Oh and one other thing you would want to check out is the Dear Peggy website. I think it goes hand-in-hand nicely with DBing...especially for those who are in recovery. At a later time, you and W might want to read some articles from Dear Peggy...particularly on how to recover from W's affair and getting past it.
In fact, I referred Train to that site. Both Train and her H did read some articles which promoted them to have some heart-to-heart discussions about her husband's A.
Remember Rome wasn't built in a day. One day at a time.
Just providing you with some helpful ideas for you and Mrs. Kieran.
W has been in contact with OM, but has been forthright about it. She says she is worried about his mental health because he is currently away from his home and friends, and she wants to stay in some degree of contact for one more week until the OM's wife is able to join him.
This is really upsetting to me. I feel like W is putting OM's needs ahead of mine. She has already agreed that we won't be able to successfully work on our M until the contact is broken. On the other hand, she has shown a commitment to transparency by telling me about the contact, and has set a final date for no contact.
I have said that she needs to be honest with herself about why she is contacting him. This contact has a cost and it is delaying the reconciliation she says she wants. I don't know what else to do right now except get on with my own life for the next week and maintain a positive attitude.
I made the mistake of allowing my wife to meet with her OM "one more time, for closure," even though I was strongly advised NOT to.
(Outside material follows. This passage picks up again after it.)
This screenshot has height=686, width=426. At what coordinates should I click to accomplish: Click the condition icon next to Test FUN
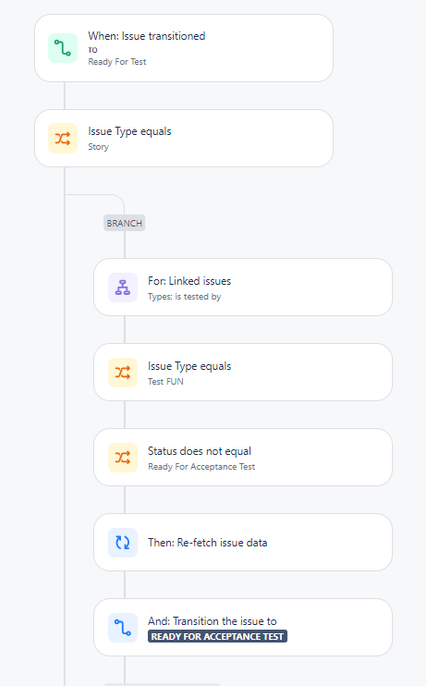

Instead of breaking off her affair, she fell back into it even more deeply.
This is the equivalent of giving the alcoholic permission to have "just one more night of drinking, just so I'll know what I'm missing." It's playing with fire, and is not good for you OR your wife.
I wanted to echo what Wonka said above about how critical it is to find a *good* MC. In many respects you are putting your M in this persons hands. If the MC is focusing on the happiness of the individuals in the M but not on the M itself, they may end up facilitating the premature demise of the M.
I have a lot of regrets, but one of the biggest ones is that I was not selective enough when choosing the MC. Hold them to a high standard. Your M deserves it.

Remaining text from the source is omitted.